Figure 3

Insulin receptor binding, activation and biological activities of cis- and trans isomers. (a) Competition binding of insulin (squares), cis- (triangles) and trans- (circles) isomers with europium-labelled insulin. Results are expressed as a percentage of binding in the absence of competing ligand (%B/B0). (b) Activation of IR-B by increasing concentrations of dicarba insulins (10 min stimulation) is expressed as receptor phosphorylation as a percentage of the maximal phosphorylation induced by insulin.
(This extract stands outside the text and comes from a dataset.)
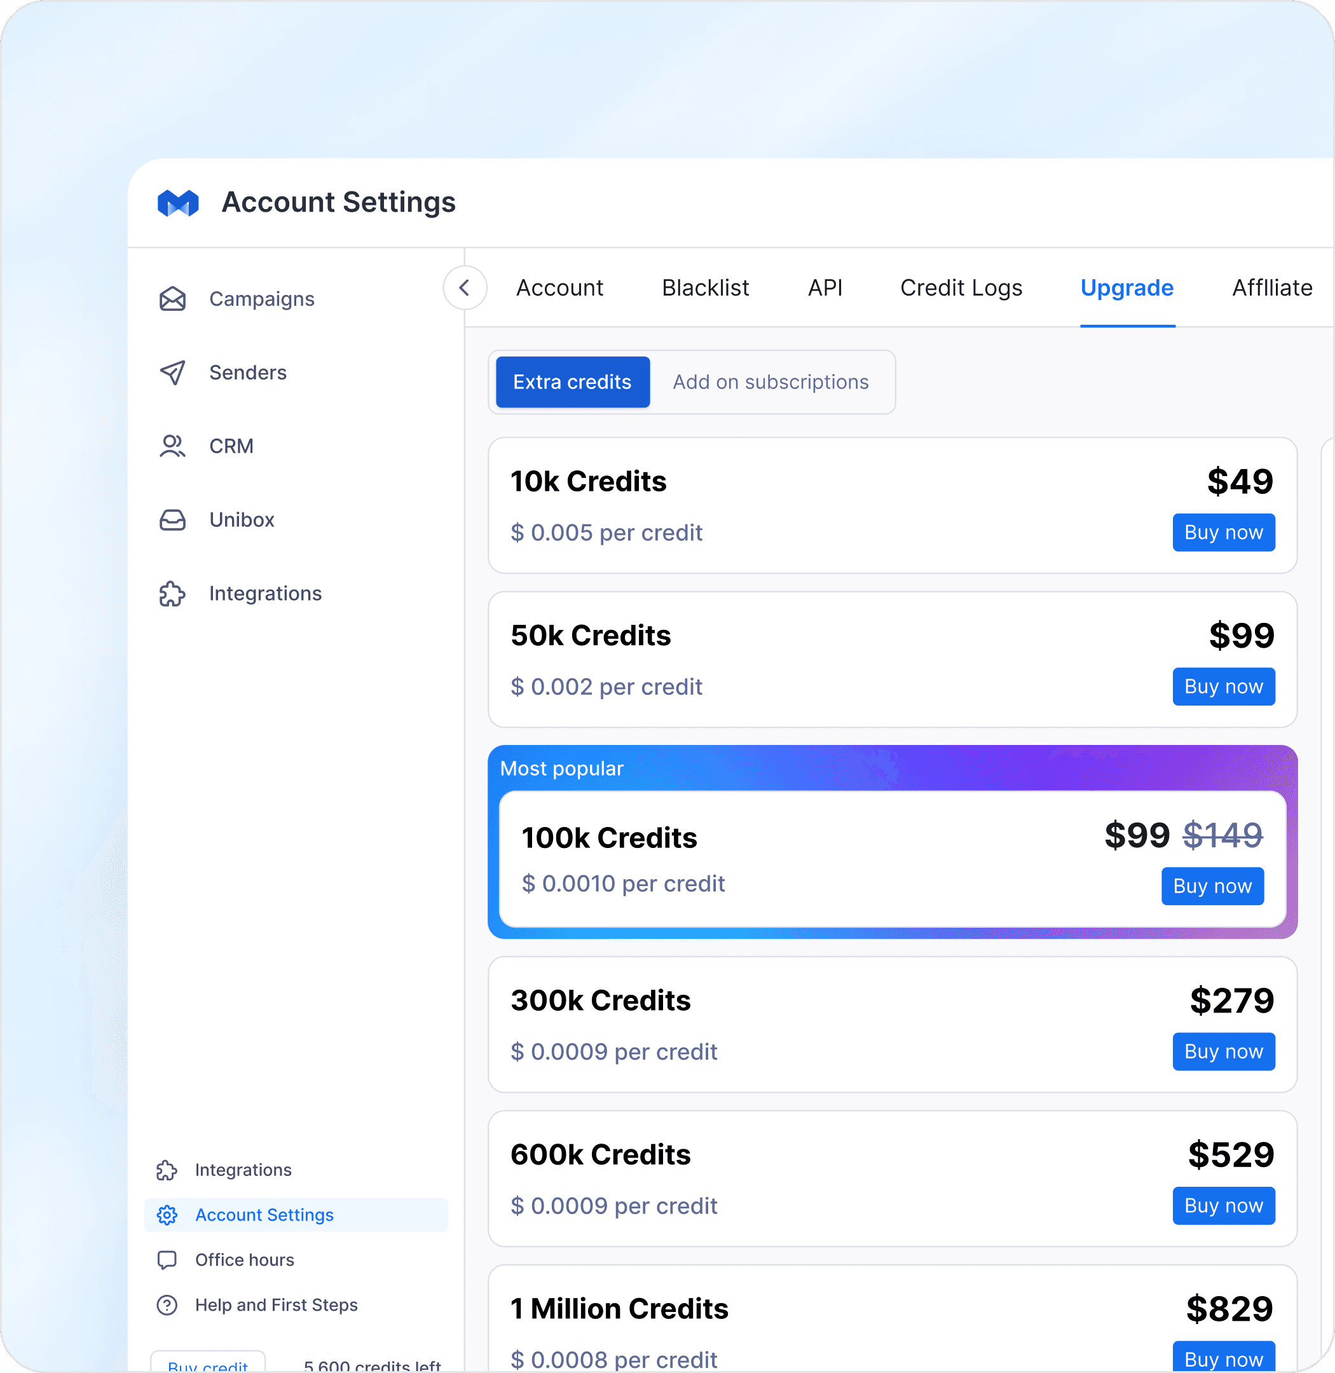Click the large Integrations puzzle icon

coord(172,593)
Insulin vs cis isomer (non significant); insulin vs trans isomer ****(P ≤ 0.0001) (2-way ANOVA; Dunnett’s multiple comparison) (c) Glucose uptake stimulated by increasing concentrations of insulin or cis isomer is expressed as fold glucose uptake (pmol/min/mg) above basal. Insulin vs cis isomer (ns) (paired T-test). (d) DNA synthesis in response to increasing concentrations of dicarba insulins is shown as percentage incorporation of ³H-thymidine (³H-Thy) above basal. All data in (a–d) are the mean ± S.E.M. n = at least 3 independent experiments. (e) Insulin tolerance test in mice fed on a normal diet (chow), or (f) on a high fat diet were administered through intraperitoneal injection (ip) with 0.75 IU/kg insulin (squares; solid lines) or cis isomer (triangles; dotted lines) under non-fasting conditions and tail vein blood glucose was measured via glucose meter at indicated times²⁷. n = 5–6 per group. Blood glucose levels are expressed as change over basal levels (mmol/L). Chow diet, insulin vs cis isomer ** (P ≤ 0.01); high fat diet, insulin vs cis isomer **(P ≤ 0.01) (paired T-test).